On February 7, the EIA reported that natural gas inventories fell 118 bcf (billion cubic feet) for the week ended February 1, bringing current inventories to 2,684 bcf. A survey of experts had expected the drop in inventories to be 127 bcf. This is a slightly negative indicator for natural gas prices, because less natural gas was used than had been forecast. Withdrawals since November 1 (the start of the winter heating season) totaled 1,245 bcf, or 4.4% below the five-year average of 1,302 bcf, which is also a negative for natural gas prices.
The reported draw on inventories was has been bearish for the past few weeks. Additionally, inventories remain at close to historic highs for this point in the year, as seen in the above graph. Natural gas fell sharply on the day, as it closed Wednesday at $3.42/MMBtu (millions of British thermal units) and closed Thursday (the day of the inventory report) at $3.29/MMBtu. The sharpest drop came at 10:30am when the inventory figure was released.

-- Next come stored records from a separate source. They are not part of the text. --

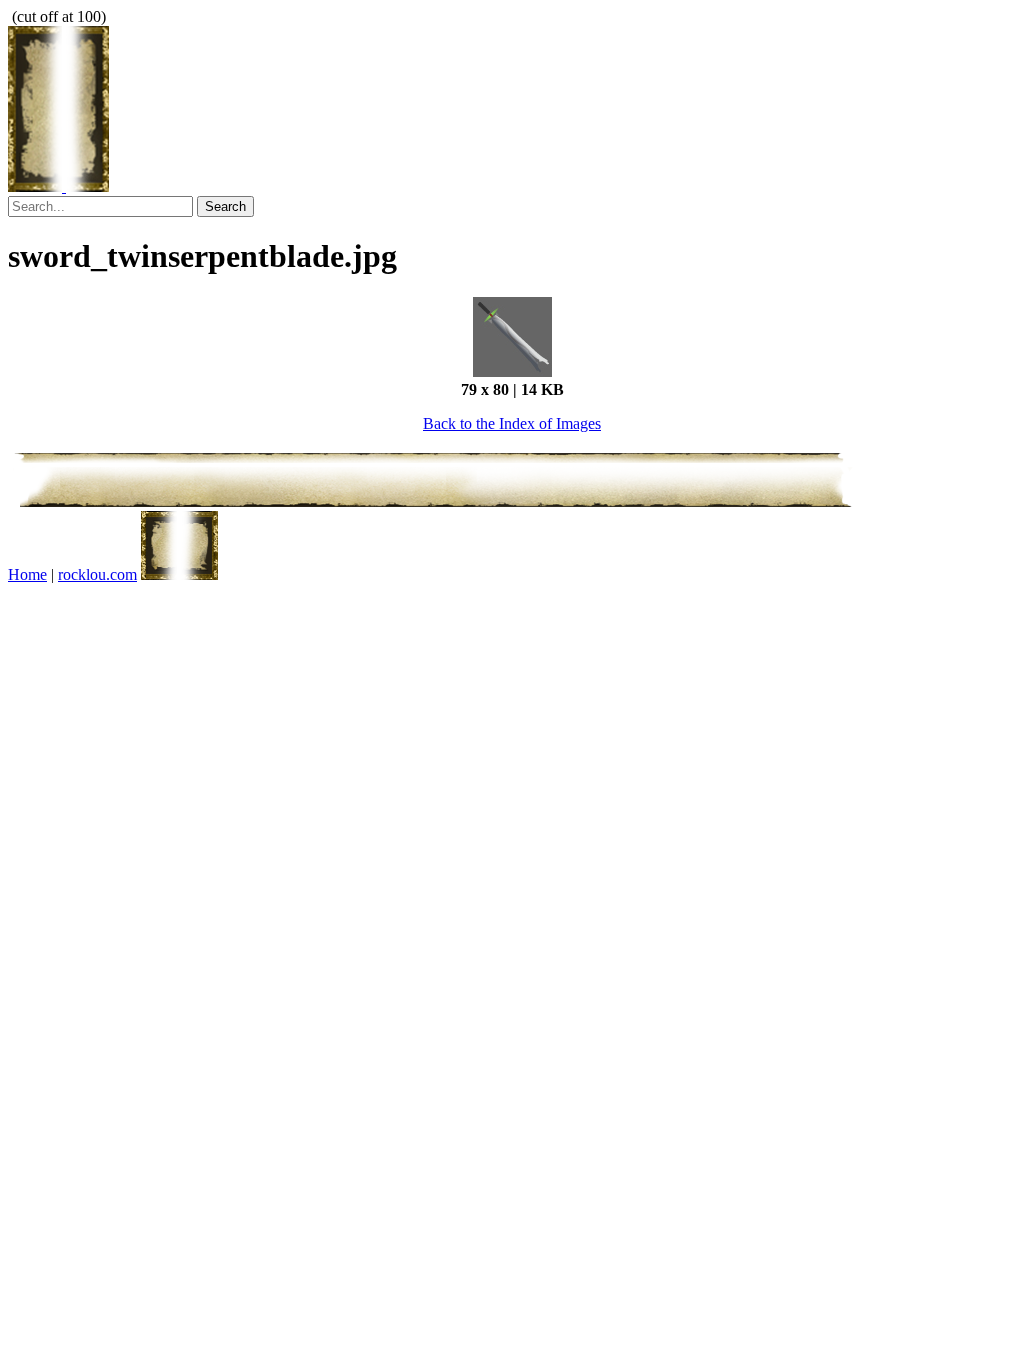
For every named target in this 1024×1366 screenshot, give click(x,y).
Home (27, 574)
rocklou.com (97, 574)
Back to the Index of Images (512, 423)
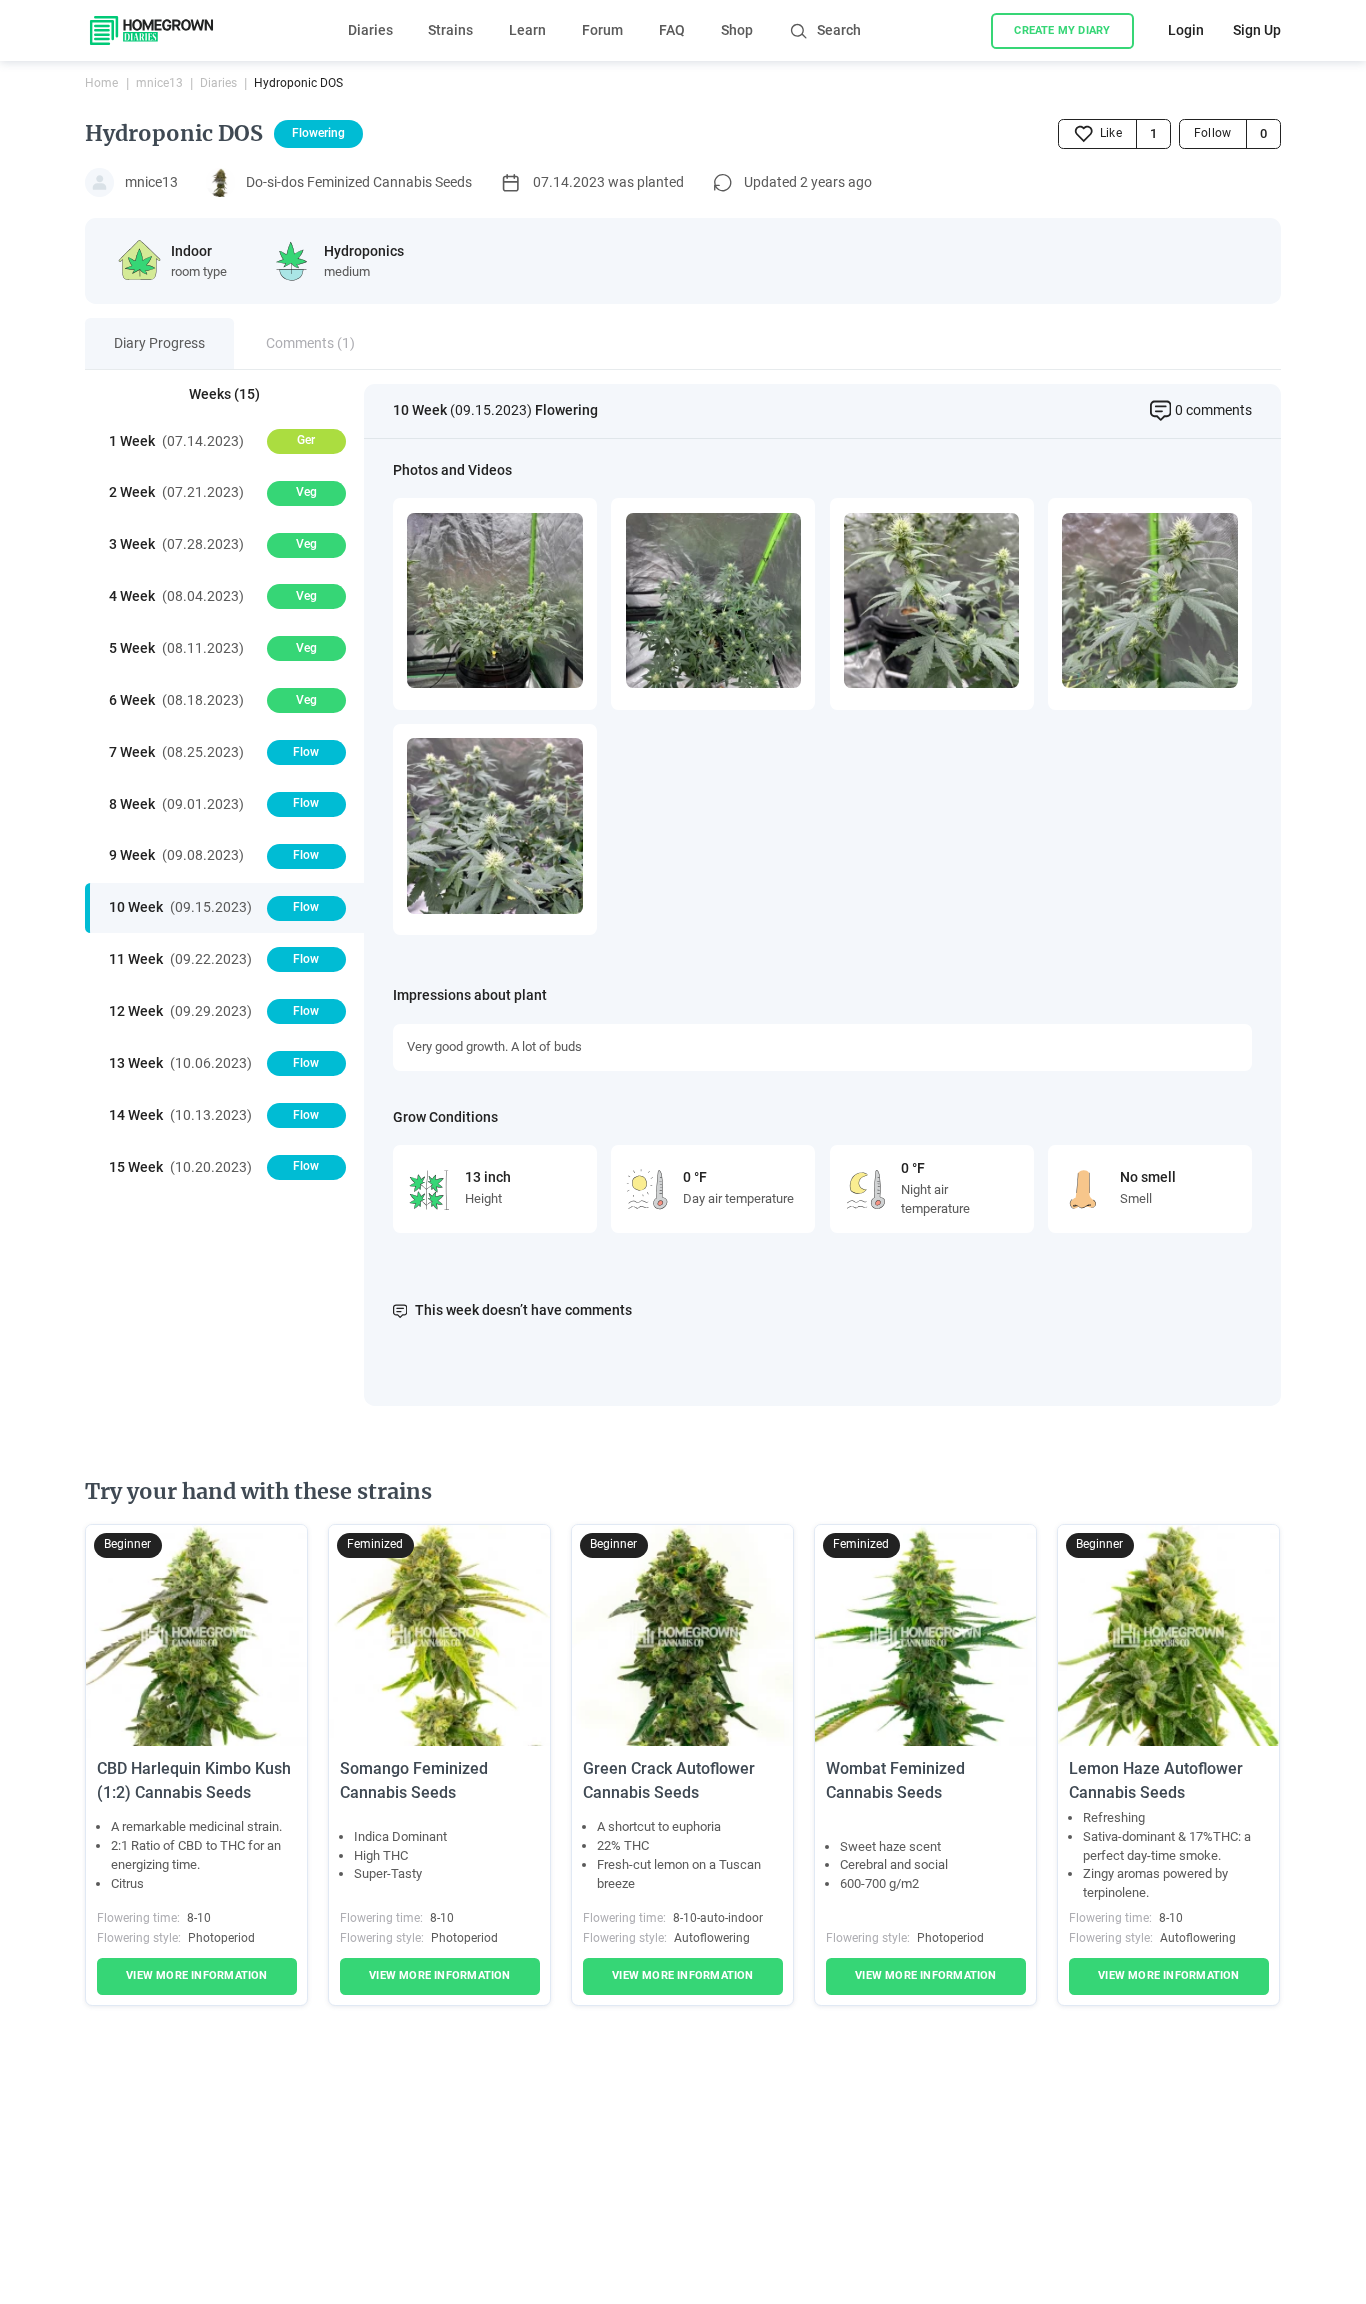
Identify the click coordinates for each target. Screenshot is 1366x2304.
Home (101, 83)
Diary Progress (159, 343)
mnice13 (159, 83)
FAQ (672, 30)
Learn (527, 30)
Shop (737, 30)
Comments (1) (310, 343)
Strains (450, 30)
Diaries (370, 30)
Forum (602, 30)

This week’s natural gas inventory draw was less than consensus estimates, and draws for the season have been below the five year average, both of which are fundamental negatives for natural gas. Investors who are long natural gas through an ETF such as the US Natural Gas Fund (UNG) or natural gas producers such as Chesapeake Energy (CHK), Southwestern Energy (SWN), and EXCO Resources (XCO) should monitor inventory draws and builds as they are significant data points in the national supply/demand picture of natural gas. The supply and demand dynamics of the commodity affect the price, and therefore the margins of companies which produce natural gas.